I also tried with removing the given name to the process, didn't work. Something inside Xandra
has a race condition, which I'm trying to figure out.
PS: Nothing in our process tree changed, only the Xandra version.
Immediately after starting the Xandra.Cluster
, we call an attempt_connection function that looks like this:
def attempt_connection(conn, options, tries \\ 10) do
Process.sleep(50)
Xandra.Cluster.execute!(conn, "SELECT key FROM system.local LIMIT 1", [], queue: false)

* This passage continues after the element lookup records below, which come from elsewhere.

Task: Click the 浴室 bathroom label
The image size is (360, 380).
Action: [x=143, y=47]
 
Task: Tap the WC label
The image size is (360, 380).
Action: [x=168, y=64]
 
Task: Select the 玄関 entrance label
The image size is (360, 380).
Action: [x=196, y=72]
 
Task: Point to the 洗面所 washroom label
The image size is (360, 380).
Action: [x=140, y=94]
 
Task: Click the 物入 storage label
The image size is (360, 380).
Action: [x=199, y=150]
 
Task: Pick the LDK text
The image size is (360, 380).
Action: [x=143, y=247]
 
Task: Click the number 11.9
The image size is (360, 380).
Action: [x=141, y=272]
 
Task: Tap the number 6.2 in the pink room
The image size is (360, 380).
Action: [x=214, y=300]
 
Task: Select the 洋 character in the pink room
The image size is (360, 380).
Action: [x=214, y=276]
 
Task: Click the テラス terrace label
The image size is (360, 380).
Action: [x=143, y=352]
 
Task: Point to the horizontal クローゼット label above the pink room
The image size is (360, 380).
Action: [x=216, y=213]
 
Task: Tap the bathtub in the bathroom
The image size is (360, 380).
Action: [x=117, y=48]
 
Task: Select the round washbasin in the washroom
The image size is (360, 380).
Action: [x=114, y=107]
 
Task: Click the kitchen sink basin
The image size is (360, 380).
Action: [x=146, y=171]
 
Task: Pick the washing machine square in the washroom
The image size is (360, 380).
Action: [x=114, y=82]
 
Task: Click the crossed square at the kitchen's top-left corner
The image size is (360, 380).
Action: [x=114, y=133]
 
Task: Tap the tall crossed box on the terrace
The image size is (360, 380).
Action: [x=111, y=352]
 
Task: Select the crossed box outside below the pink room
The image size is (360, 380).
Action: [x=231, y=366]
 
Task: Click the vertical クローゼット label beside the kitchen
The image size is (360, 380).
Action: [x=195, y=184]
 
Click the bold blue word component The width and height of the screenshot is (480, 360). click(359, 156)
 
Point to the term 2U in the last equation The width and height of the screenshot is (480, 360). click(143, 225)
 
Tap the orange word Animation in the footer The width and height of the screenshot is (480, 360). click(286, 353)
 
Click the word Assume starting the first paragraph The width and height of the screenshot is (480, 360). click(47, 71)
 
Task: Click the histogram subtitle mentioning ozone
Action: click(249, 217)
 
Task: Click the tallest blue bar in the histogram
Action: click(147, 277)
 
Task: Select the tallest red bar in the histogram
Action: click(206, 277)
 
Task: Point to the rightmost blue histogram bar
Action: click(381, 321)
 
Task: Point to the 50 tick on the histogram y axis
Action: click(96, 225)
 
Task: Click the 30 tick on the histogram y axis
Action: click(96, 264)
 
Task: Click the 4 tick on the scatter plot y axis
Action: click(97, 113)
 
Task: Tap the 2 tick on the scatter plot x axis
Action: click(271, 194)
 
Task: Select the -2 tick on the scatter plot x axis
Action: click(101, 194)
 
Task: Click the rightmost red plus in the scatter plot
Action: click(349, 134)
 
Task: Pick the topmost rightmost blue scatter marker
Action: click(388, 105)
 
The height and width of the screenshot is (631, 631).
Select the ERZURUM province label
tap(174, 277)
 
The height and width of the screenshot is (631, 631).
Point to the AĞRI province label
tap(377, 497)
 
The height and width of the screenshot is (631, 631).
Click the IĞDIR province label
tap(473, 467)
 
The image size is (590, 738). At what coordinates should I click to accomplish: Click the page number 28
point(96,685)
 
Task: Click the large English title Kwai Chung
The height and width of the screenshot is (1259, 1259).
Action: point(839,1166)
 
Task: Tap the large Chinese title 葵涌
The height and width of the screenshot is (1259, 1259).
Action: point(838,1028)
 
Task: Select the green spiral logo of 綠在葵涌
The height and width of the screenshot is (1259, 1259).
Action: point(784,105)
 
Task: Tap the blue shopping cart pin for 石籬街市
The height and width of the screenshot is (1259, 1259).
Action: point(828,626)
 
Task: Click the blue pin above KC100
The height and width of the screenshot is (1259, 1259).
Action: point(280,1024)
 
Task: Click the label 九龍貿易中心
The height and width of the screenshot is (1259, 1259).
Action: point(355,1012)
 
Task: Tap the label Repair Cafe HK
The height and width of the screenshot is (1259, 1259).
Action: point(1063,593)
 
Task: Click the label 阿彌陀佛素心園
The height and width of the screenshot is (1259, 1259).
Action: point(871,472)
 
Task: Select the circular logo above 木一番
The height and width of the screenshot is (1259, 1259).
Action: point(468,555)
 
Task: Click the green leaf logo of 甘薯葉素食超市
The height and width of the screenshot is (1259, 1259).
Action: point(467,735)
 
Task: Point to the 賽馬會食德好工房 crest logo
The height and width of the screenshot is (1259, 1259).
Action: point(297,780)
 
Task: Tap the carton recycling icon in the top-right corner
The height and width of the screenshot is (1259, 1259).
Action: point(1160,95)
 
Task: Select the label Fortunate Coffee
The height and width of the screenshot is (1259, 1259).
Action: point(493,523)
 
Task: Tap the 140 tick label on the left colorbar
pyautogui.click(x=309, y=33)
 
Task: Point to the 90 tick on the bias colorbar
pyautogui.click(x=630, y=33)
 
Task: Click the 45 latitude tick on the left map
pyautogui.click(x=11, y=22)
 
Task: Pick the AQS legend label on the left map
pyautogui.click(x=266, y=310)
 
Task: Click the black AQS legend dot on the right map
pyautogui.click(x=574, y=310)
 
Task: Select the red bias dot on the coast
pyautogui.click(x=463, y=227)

this causes the exit above, since we somehow get the connection pid, but it doesn't work when we try to query it (after 50ms).
Okay, :sync_connect
explains this actually, sorry about the confusion. I guess we need to attempt the connection after the process tree has started now on our side. And I wasn't able to reproduce the unexpected messages in the supervisor as well. So I'm closing this.